Dobbiamo riflettere circa il cosiddetto “antirazionalismo” di Mandeville. Secondo il filosofo, infatti, l’uomo è inevitabilmente succube delle proprie passioni. Esse si palesano essere in grado di governarne interessi ed intenti dell’individuo, a turno e/o a più riprese, indipendentemente dalla volontà del medesimo – potrebbe essere interessante, invero, fare una comparazione con le passioni trattate da Hume -. Questo non significa che l’uomo sia totalmente incapace di riflettere e/o di esprimere valutazioni – anche corrette – circa quanto compiuto o desiderato; l’antirazionalismo tende, piuttosto, ad evidenziare come siffatte capacità restino, in ogni caso, per forza di cose, limitate – proprio perché l’uomo stesso risponde sempre a desideri ed istinti (privati) -. L’equilibrio della società, quindi, così come quello che sta alla base delle stesse interazioni, si fonda su interessi ed intenti non legittimati e/o giustificati a priori da una lettura ed interpretazione razionale dei medesimi – proprio come affermato nei precedenti articoli, infatti, molto spesso gli esiti di un agire sono persino ignoti all’interessato -. La socialità, dunque, è un gioco di ruolo dove il ruolo è ricoperto dalla passione dell’uomo e non dalla razionalità o dalla riflessione. Trattandosi di interessi ed intenti privati, tutto quanto il sistema sociale si fonda su un gioco-forza tra “approvazione” e “disapprovazione” nei riguardi di quanto auspicato, desiderato e posto in essere.

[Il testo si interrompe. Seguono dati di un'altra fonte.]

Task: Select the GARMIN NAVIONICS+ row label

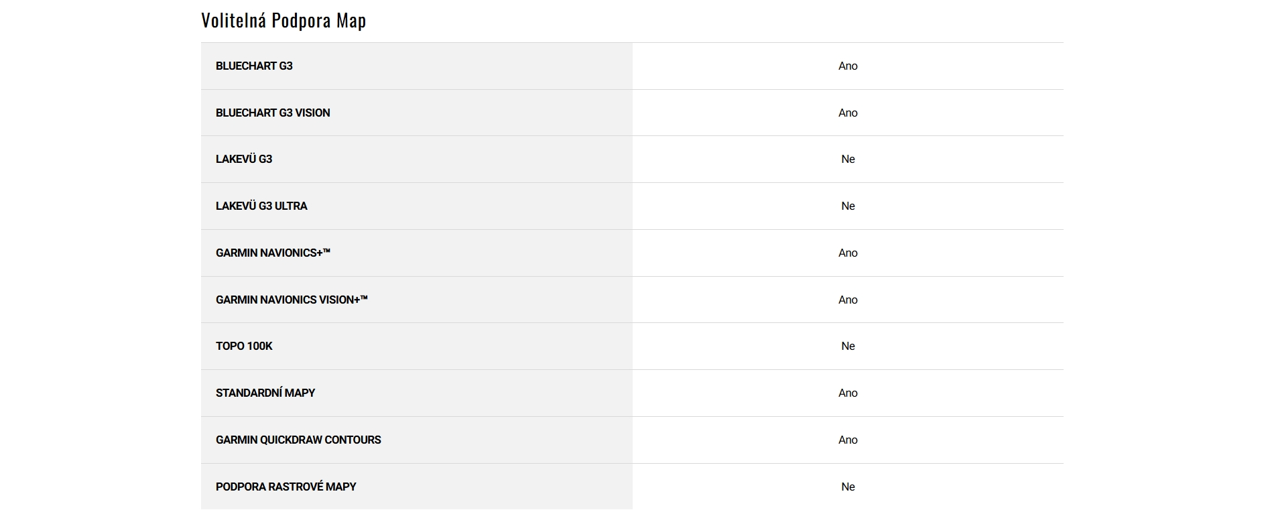Action: click(x=273, y=253)
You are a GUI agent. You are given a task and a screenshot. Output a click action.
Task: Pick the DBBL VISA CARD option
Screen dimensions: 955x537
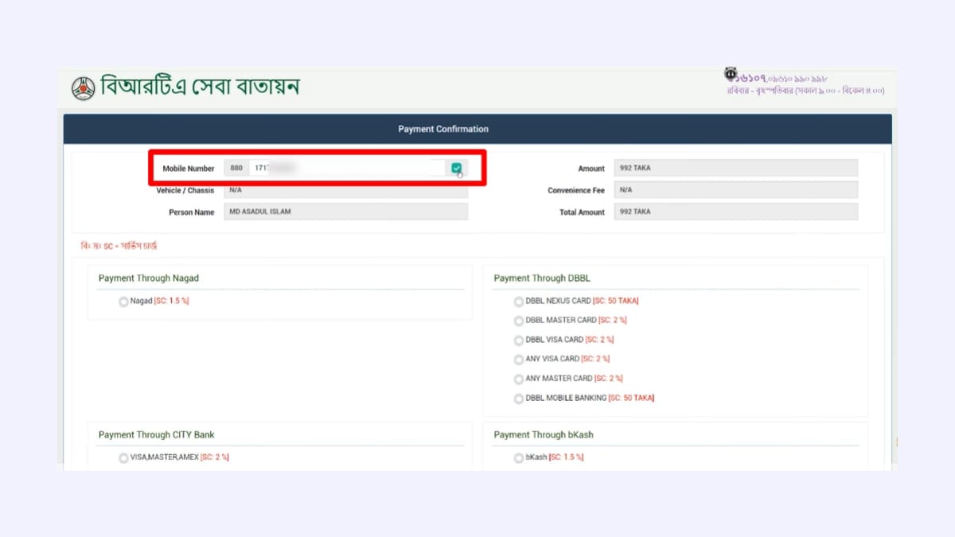(x=519, y=340)
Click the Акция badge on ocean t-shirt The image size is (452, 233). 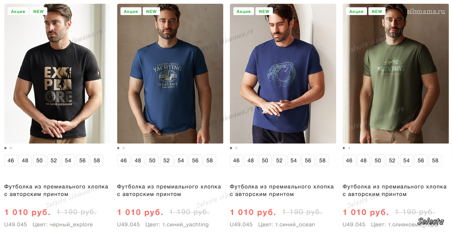click(x=243, y=11)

La conseguenza di questa seconda forma di analisi, circa la nascita della morale e dell’organizzazione sociale, è tale da convincere il filosofo a negare quanto da lui stesso sostenuto durante la prima chiave di lettura di cui sopra. L’antirazionalismo, infatti, veicola, inevitabilmente, l’uomo verso la socialità e la formazione di canali e di rapporti interrelazionali con l’alter ego. Il paradosso (drammatico) di Mandeville risiede proprio in questo: il processo d’incivilimento, che porta l’uomo a non sapersi ergere al di sopra dei propri interessi, è lo stesso che permette la formazione di un contesto sociale, dato che solo all’interno di una realtà intrisa di legami interrelazionali è possibile soddisfare un proprio bisogno scambiando con gli altri cittadini beni o servizi. Decade in questo modo la necessità ad esistere dell’arte adulatoria dei politici, intesa come strumento per convincere gli individui a fuoriuscire dal proprio stato di natura.